Que Dieu, Le Tout Puissant accueille ces deux fidèles dans son Paradis. Aux familles éplorées, nous présentons nos condoléances pour ces pertes douloureuses, et les exortons, et à nous aussi, au MUNYAL, un de nos principes fondementaux de notre comportement.
Beaucoup de personnes ont eu à approcher et travailler avec ces défuntes personnes, étant beaucoup moins âgés, je n'ai pas cette prétention de les connaître pour livrer ici de témoignages sur leur vie. Tout ce que j'en sais me viens de témoignages relatés par mes parents, décédés il y a longtemps. Je retiens seulement que ma défunte mère était une amie trés intime à la défunte Waranka Ba épouse du défunt, qui a dit un jour à un neveu venu chez lui présenter des voeux avec une délégation, que seule la mort a séparé ces deux femmes qui se vouaint une amitié profonde.

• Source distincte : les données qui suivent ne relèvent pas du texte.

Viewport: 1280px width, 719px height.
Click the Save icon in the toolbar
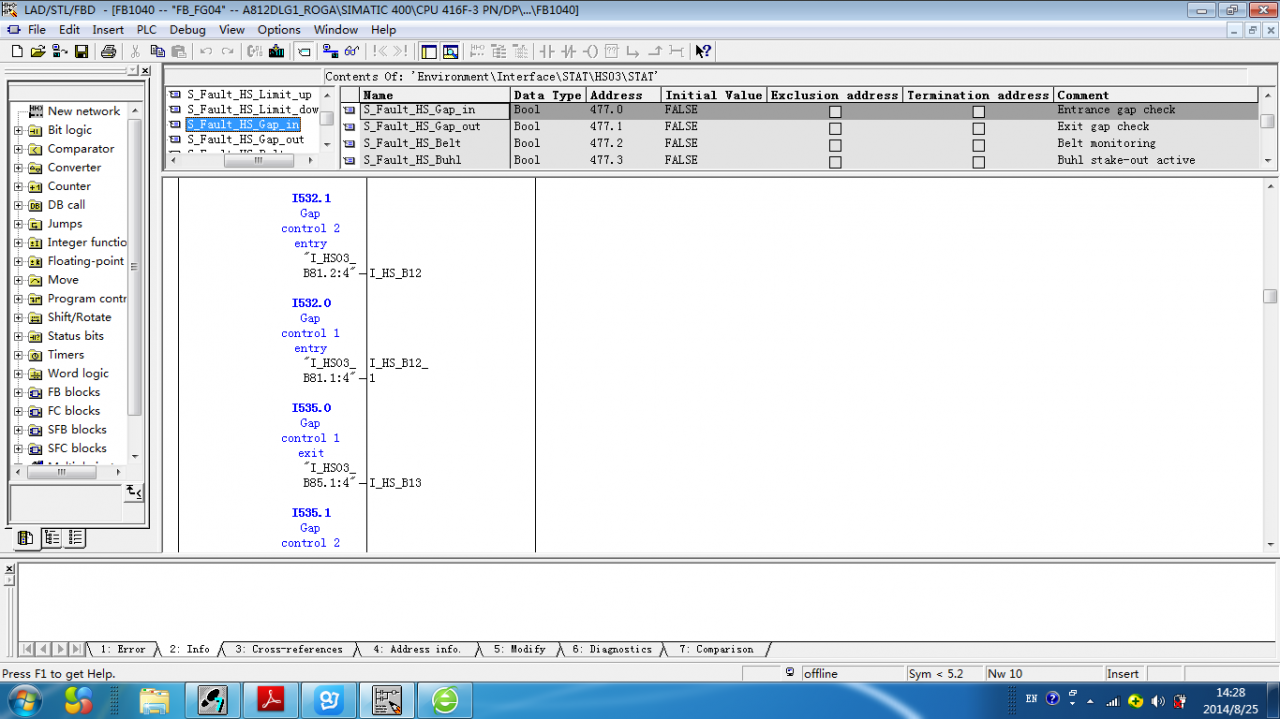pyautogui.click(x=81, y=51)
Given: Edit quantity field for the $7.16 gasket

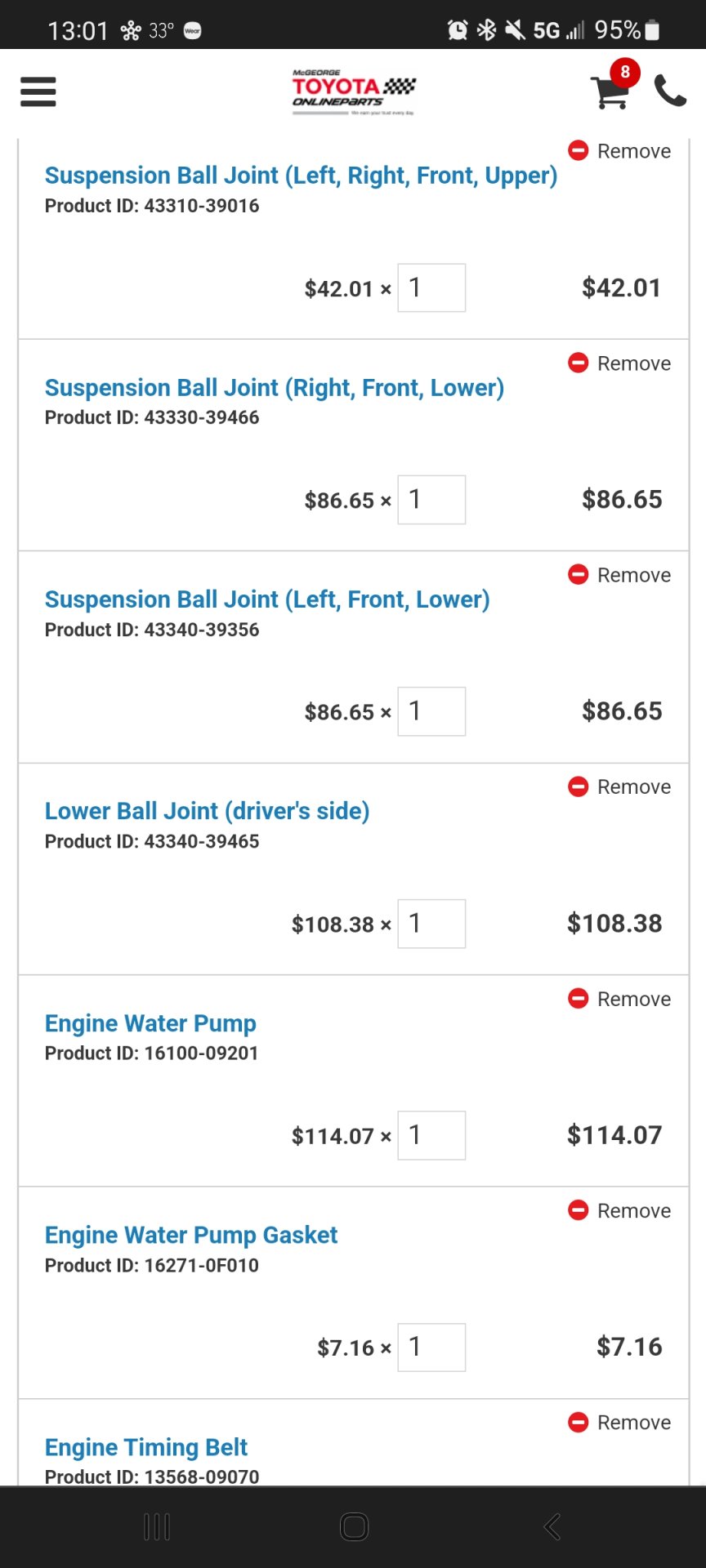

La reconnaissance de la ville de Boghé en Mauritanieà feu dr Hamat Ba sera éternelle. Il fut le premier medecin africain à servir dans cette ville dans les années 50. Cette ville à laquelle il était lié par de nombreux
liens, surtout ceux de parenté. Ma dernière visite à ce sage remonte en 1990, dans son domicile situé à Liberté. Il nous a accueilli avec tous les égards malgré une infirmité passagère, il nous a été d'une trés grande aide dans nos activités interdites de mouvement luttant clandestin.
Docteur Hamat Ba, GORKO MO HALAYBE, GORKO MO SOUSKA, GORKO MO EDDI, a FELLI FIYANDE MA, YO JUUDHE MOXXE JAVVO.